Erste Studien:
Corona: Steigt oder sinkt das Vertrauen in die Medien?
Ist seit Beginn der Krise die Wertschätzung des Journalismus gewachsen? Die Reichweitengewinne vieler News-Sites könnten dies nahelegen. Möglicherweise handelt es sich aber um einen Trugschluss.
Gleich zu Beginn der Coronakrise verzeichneten die Nachrichtenmedien einen enormen Reichweitenanstieg. Insbesondere Fernsehsender sowie die Websites von Tageszeitungen und Zeitschriften profitierten vom plötzlich gestiegenen Informationsbedürfnis vieler Menschen: Die Zuschauer- beziehungsweise Nutzerzahlen schnellten in die Höhe, mehrere Verlage meldeten einen signifikanten Anstieg bei der Zahl der Digital-Abonnements, zum Teil zusätzlich beflügelt durch günstige Einstiegsangebote.
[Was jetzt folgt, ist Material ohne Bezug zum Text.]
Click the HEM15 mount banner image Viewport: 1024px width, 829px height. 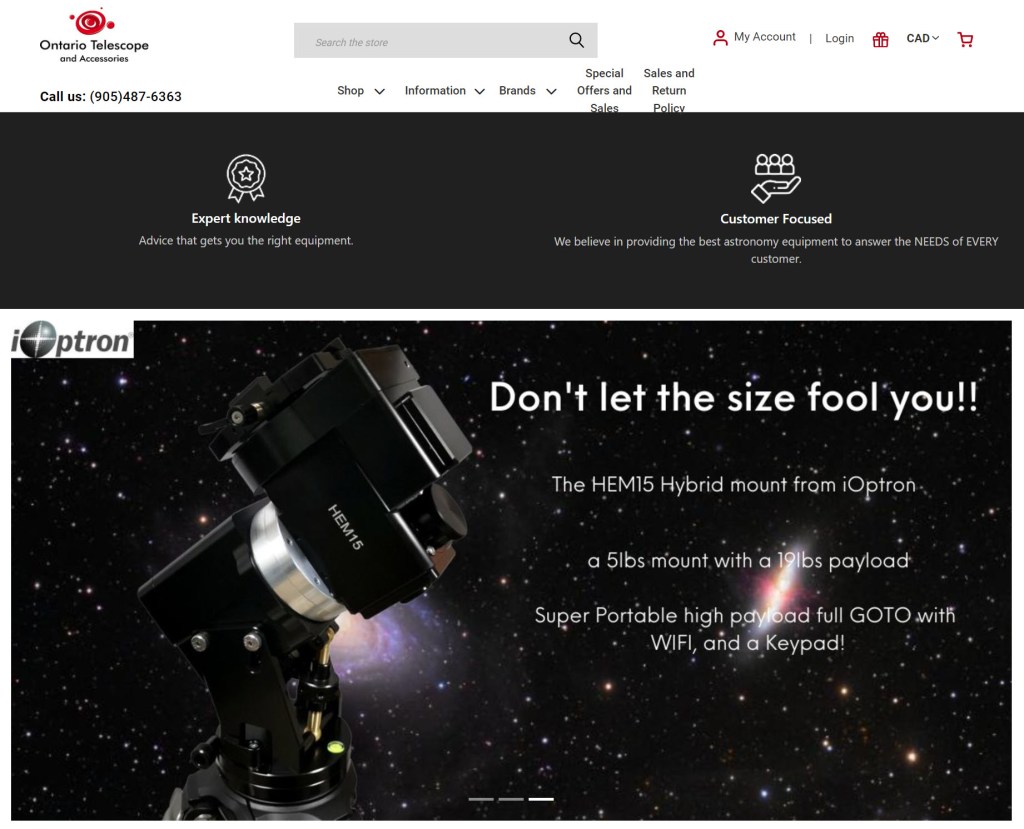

Doch wer den enormen Reichweitenanstieg mit einer wiederkehrenden Wertschätzung des Journalismus gleichsetzt, unterliegt möglicherweise einem Trugschluss, geboren aus dem Wunschdenken mancher Journalisten. Denn die gegenwärtige Corona-Berichterstattung könnte – berechtigt oder nicht – sogar das Vertrauen in die redaktionelle Berichterstattung weiter erschüttern.
Zwei erste Umfragen, die zwar begrenzte Aussagekraft besitzen und eher Momentaufnahmen darstellen, deuten jedenfalls in diese Richtung. So eine Online-Erhebung des britischen Branchendienstes Press Gazette. Die Frage hierbei lautete: "Glauben Sie, dass seit Beginn der Covid-19-Pandemie das Vertrauen in den Journalismus zugenommen hat?"
1068 Personen haben im Zeitraum vom 7. bis 14. April an der nicht repräsentativen Befragung teilgenommen. 513 Teilnehmer (48 Prozent) antworteten mit "Nein, es hat abgenommen". Ein Drittel (353 Teilnehmer) waren der Meinung "Ja, es hat zugenommen" und 198 Teilnehmer (19 Prozent) antworteten mit "Nein, es hat sich nicht verändert".
Dieses Ergebnis ist auch deshalb bemerkenswert, weil die Website des Branchenmagazins fast ausschließlich von Beschäftigten der Medienindustrie frequentiert wird. Offenbar sehen viele Medienleute die redaktionelle Berichterstattung zur Coronakrise selbst durchaus kritisch.
Medien eine "eklatante Ausnahme"
Die zweite Umfrage stammt von der zur Publicis Group gehörenden Beratungsfirma für strategische Kommunikation Kekst CNC mit jeweils tausend Befragten in den USA, Deutschland, Großbritannien und Schweden. Durchgeführt wurde sie im Zeitraum vom 30. März bis 3. April, die Fehlerquote liegt bei plus/minus 3,3 Prozent.
"Während die Menschen es eher positiv sehen, wie verschiedene Branchen und Organisationen auf den Ausbruch der Pandemie reagiert haben, gibt es mit den Medien eine eklatante Ausnahme. Wir haben seit Beginn der Krise einen substanziellen Rückgang beim allgemeinen Vertrauen gegenüber den Medien in allen untersuchten Ländern beobachtet", heißt es in einer Mitteilung zu der Studie.
An deutlichsten ist dieser Vertrauensverlust in Großbritannien und Schweden ausgeprägt mit einem Minus von jeweils 21 Prozent, in den USA sind es minus 14 Prozent. Deutschland schneidet mit einem Minus von "nur" acht Prozent dabei noch am besten ab.
News-Müdigkeit setzt ein
Zudem zeichnet sich noch ein weiterer Trend ab: Vor allem in den USA nimmt bei den Onlinenutzern das Interesse an Berichten zu Covid-19 wieder merklich ab. Anfang März machten die Corona-Berichte ein Viertel aller Page Views auf amerikanischen News-Websites aus. Inzwischen, so zeigen Daten der New Yorker Werbefirma Taboola, ist der Traffic auf den Sites nahezu wieder auf den Level vor Ausbruch der Krise zurückgekehrt.
"Dieses Muster haben wir schon zuvor beobachtet", heißt es in einem Beitrag zu diesem Phänomen auf der amerikanischen Journalismus-Site Niemanlab, so beispielsweise im Zusammenhang mit der Berichterstattung zur Klimakrise. "Dauerhaft hohe Aufmerksamkeitswerte sind nur schwer über einen längeren Zeitraum aufrechtzuerhalten, unabhängig davon, wie wichtig das Thema objektiv ist."